Kamel shared images of the lungs of a fully vaccinated person with Covid-19 and someone who has the virus who hadn't received the vaccine.
In the vaccinated patient's X-ray there is a majority black space, this indicates space in the lungs, space that is filled with air when we breath in.
In contrast, the person who hasn't had the jab has a lot of white on their X-ray. This indicates a lack of space.
There is less space for air to be breathed in because of something called lung opacities.
Lung opacities are vague, fuzzy clouds of white in the darkness of the lungs, which usually indicate that the lungs are full of things such as fluid, bacteria, or immune system cells.
It also means the patient is not able to intake as much oxygen as they normally would.
Essentially, in an X-ray opacity refers to something that appears more opaque than the surrounding area, and so, blocks the signal of the radiograph and indicates somewhere where there is an abnormality in the lungs.
Kamel told KDSK News he is seeing more of an influx of younger patients than during winter, and most of those were unvaccinated.
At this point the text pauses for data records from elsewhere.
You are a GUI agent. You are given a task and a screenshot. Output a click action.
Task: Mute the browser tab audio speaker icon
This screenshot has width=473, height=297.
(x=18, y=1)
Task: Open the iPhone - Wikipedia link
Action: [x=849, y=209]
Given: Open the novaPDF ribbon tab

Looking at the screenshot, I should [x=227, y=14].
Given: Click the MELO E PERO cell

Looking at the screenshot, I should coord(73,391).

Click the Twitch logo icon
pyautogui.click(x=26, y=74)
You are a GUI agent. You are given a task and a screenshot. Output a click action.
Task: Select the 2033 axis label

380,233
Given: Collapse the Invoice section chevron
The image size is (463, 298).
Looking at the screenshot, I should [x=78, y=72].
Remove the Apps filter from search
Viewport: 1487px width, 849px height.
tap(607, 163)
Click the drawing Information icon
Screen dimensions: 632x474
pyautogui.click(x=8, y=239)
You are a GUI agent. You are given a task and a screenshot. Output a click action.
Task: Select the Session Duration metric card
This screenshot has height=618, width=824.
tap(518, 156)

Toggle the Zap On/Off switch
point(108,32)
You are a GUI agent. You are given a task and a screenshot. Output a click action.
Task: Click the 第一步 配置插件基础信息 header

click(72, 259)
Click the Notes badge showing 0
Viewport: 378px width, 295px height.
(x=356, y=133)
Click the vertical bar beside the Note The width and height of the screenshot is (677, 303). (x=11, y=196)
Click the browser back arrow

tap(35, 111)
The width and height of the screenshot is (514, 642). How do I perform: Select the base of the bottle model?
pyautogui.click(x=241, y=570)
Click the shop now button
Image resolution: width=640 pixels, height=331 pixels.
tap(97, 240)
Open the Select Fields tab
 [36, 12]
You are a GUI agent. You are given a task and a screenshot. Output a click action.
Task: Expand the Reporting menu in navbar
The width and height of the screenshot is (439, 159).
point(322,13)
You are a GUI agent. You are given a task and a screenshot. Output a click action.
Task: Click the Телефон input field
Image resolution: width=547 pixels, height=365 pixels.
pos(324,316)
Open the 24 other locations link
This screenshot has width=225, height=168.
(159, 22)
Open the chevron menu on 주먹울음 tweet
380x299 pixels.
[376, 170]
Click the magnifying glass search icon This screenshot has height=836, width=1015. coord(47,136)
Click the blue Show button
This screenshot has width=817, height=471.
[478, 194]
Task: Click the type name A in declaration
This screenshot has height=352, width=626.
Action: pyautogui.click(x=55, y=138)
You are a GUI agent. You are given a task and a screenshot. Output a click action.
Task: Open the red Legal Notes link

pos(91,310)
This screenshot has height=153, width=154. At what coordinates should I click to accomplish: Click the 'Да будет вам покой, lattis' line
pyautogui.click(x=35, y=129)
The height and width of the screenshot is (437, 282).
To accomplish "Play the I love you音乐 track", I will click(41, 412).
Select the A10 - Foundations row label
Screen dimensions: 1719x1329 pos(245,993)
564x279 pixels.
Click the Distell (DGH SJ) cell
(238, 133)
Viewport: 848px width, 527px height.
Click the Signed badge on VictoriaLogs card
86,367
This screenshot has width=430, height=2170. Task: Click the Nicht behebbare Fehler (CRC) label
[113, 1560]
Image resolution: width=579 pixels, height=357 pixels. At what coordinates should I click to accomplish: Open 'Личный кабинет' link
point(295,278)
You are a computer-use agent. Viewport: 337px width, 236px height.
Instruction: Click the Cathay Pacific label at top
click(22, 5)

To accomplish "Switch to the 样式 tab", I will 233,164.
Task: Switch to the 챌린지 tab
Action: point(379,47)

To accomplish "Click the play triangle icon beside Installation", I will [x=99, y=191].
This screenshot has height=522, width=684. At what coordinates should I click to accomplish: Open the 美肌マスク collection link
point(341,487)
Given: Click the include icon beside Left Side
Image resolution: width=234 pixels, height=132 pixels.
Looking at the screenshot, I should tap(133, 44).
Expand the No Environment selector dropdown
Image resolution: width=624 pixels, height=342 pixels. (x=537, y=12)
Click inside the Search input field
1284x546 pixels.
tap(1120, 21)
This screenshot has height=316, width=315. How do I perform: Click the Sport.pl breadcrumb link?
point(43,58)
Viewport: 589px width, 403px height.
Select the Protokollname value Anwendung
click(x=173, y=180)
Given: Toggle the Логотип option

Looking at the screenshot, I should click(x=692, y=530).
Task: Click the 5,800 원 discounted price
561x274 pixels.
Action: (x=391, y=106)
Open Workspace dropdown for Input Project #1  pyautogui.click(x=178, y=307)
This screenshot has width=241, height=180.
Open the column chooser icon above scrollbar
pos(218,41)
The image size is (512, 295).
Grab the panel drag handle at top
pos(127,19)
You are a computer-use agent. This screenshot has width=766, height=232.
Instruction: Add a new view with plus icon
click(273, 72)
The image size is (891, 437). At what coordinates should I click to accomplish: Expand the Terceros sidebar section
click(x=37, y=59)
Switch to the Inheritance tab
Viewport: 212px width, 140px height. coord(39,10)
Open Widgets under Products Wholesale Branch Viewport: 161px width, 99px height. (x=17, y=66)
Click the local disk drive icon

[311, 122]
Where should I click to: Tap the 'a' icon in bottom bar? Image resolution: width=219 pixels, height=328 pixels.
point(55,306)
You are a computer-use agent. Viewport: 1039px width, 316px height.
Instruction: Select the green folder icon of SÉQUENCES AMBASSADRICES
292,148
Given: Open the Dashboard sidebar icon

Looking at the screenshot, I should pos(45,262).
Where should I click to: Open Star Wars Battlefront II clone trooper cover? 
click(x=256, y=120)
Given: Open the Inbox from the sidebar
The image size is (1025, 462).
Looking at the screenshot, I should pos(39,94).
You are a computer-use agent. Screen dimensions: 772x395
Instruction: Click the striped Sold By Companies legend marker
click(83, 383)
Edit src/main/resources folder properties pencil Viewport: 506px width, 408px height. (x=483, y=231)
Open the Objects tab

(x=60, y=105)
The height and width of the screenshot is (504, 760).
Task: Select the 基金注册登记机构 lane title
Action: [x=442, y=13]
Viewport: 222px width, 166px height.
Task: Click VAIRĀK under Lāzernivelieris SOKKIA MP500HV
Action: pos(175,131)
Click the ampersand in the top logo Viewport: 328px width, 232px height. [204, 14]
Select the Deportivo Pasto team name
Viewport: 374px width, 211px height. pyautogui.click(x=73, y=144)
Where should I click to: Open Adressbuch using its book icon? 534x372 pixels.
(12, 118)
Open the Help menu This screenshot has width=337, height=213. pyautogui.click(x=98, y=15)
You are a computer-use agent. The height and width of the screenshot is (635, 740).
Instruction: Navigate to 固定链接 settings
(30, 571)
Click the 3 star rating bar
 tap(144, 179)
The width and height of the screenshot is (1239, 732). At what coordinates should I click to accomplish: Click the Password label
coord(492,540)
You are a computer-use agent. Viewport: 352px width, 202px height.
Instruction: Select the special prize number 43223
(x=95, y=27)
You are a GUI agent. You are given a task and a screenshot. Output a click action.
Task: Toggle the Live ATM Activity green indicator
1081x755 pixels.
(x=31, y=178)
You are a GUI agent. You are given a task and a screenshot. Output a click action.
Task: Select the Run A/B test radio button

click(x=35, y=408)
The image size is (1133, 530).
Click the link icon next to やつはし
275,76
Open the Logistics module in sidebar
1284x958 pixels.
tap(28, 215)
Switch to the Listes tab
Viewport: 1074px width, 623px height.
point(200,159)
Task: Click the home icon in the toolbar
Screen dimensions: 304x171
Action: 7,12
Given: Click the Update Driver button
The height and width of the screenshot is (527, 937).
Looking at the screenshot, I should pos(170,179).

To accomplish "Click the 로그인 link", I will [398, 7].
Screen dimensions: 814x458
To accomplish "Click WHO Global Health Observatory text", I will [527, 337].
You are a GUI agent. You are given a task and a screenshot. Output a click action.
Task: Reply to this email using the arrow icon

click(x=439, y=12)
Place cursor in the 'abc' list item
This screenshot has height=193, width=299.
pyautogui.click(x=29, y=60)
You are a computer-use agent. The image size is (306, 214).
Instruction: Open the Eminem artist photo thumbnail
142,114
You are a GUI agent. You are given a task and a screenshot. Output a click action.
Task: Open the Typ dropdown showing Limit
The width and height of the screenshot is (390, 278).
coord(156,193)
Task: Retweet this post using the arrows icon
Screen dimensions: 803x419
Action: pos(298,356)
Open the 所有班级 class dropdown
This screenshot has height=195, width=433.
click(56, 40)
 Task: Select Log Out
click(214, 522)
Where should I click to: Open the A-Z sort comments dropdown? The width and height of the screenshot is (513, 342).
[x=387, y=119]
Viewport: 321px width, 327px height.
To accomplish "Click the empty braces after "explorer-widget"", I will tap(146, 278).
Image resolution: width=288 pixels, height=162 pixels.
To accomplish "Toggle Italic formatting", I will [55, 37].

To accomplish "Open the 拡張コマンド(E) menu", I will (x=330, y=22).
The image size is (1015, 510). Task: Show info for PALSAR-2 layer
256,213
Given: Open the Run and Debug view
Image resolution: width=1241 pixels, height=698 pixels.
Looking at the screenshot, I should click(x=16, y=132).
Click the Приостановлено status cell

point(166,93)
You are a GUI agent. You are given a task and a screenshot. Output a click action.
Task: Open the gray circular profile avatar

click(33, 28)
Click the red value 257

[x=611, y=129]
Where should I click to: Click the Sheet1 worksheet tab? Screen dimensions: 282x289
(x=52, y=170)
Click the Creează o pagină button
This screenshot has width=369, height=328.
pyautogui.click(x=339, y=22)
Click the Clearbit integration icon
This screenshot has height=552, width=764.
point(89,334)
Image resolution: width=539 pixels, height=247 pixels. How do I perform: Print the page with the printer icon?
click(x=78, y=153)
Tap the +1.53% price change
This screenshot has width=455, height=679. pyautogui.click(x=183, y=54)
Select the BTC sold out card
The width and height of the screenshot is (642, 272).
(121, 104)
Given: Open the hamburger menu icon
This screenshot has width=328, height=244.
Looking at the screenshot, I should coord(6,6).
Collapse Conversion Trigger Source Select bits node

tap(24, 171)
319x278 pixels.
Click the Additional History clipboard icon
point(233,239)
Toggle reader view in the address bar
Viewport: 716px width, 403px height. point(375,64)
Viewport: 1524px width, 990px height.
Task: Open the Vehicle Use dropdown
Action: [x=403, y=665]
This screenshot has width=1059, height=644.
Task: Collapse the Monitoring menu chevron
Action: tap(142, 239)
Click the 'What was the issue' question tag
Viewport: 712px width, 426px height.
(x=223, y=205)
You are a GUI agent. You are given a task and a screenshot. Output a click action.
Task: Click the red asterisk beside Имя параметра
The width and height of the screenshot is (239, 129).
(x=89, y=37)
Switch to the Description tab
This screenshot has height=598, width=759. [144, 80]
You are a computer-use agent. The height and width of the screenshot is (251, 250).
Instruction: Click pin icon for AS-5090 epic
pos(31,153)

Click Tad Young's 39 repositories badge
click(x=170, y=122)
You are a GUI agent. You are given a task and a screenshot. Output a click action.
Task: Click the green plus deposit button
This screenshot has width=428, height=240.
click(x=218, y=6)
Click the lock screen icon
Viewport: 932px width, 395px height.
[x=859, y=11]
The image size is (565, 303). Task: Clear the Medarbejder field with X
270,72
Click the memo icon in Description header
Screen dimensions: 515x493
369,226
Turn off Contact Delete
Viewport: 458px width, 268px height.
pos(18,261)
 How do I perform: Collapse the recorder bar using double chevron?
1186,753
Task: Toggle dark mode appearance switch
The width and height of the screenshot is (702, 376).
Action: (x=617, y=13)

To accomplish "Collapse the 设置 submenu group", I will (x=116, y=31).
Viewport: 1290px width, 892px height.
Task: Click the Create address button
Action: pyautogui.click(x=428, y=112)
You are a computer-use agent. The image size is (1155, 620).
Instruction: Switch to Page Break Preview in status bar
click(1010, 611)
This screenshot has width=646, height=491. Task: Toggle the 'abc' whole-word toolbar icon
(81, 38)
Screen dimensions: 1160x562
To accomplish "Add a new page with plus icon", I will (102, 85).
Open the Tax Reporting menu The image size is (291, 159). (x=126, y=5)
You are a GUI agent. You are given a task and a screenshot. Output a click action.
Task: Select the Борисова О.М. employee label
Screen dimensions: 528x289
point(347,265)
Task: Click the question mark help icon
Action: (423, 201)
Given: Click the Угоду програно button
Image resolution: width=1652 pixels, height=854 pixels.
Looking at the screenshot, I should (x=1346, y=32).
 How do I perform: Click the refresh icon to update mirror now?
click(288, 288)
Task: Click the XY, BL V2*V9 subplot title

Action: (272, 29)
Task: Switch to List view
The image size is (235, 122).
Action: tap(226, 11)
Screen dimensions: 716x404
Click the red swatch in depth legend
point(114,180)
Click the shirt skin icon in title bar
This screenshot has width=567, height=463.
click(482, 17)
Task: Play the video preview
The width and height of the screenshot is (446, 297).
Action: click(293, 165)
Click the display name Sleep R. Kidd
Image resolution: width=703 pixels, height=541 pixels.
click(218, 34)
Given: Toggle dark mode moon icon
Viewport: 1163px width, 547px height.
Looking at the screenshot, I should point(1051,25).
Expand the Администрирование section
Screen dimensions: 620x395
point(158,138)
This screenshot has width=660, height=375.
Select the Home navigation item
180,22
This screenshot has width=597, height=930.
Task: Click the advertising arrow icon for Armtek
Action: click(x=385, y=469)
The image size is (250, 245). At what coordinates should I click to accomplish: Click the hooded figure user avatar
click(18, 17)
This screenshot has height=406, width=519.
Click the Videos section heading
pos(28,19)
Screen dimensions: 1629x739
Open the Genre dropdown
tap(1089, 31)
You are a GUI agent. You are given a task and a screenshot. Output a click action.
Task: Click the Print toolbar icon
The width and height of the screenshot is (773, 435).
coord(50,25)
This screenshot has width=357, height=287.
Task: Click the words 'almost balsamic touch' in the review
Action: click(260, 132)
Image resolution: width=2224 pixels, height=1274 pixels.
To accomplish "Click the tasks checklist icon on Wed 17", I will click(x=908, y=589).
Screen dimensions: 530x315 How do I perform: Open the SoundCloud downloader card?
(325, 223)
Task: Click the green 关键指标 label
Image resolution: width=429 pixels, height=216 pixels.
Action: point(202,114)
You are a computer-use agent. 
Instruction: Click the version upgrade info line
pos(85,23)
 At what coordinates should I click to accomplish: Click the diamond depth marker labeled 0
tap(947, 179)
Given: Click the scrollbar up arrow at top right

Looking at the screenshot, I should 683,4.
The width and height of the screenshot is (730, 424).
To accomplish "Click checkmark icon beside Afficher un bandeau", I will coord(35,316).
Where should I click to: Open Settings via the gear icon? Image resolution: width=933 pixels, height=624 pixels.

After one dose the Pfizer vaccine is 36 per cent effective against symptomatic illness from the Delta variant, and the Oxford/AstraZeneca vaccine is about 30 per cent effective against getting ill, he said.
But two weeks after the second jab, Pfizer gives 88 per cent protection against catching the deadly strain and AstraZeneca gives 67 per cent protection.
And after two doses, the Pfizer vaccine is 96 per cent effective against hospitalisation and the AstraZeneca jab slashes the risk by 92 per cent.
A large number of Covid-19 patients develop a form of respiratory failure called acute respiratory distress syndrome (ARDS), where patients need a ventilator to breathe.
Studies indicate ARDS can diminish people's quality of life even after recovering.
A number of doctors believe Covid-19 patients are likely to have long-term and persistent shortness of breath even when they recover.
It was also reported one healthy woman in her 20s needed a new set of lungs after coronavirus left them "looking like rotten burgers".
The patient was on a ventilator and heart-lung machine for almost two months before her operation last year.
Surgeons at the Northwestern Memorial Hospital in Chicago said Covid-19 had left her lungs full of holes and almost fused to the chest wall.
New Zealand's Ministry of Health says on its website that serious long-term complications from Covid-19 can include inflammation of the heart muscle, lung function abnormalities, and acute kidney injury.
The Office for National Statistics in the UK reports that 1 in 5 people who have tested positive for Covid-19 experience a range of health symptoms more than five weeks after their initial diagnosis, and 1 in 10 more than 12 weeks after initial diagnosis.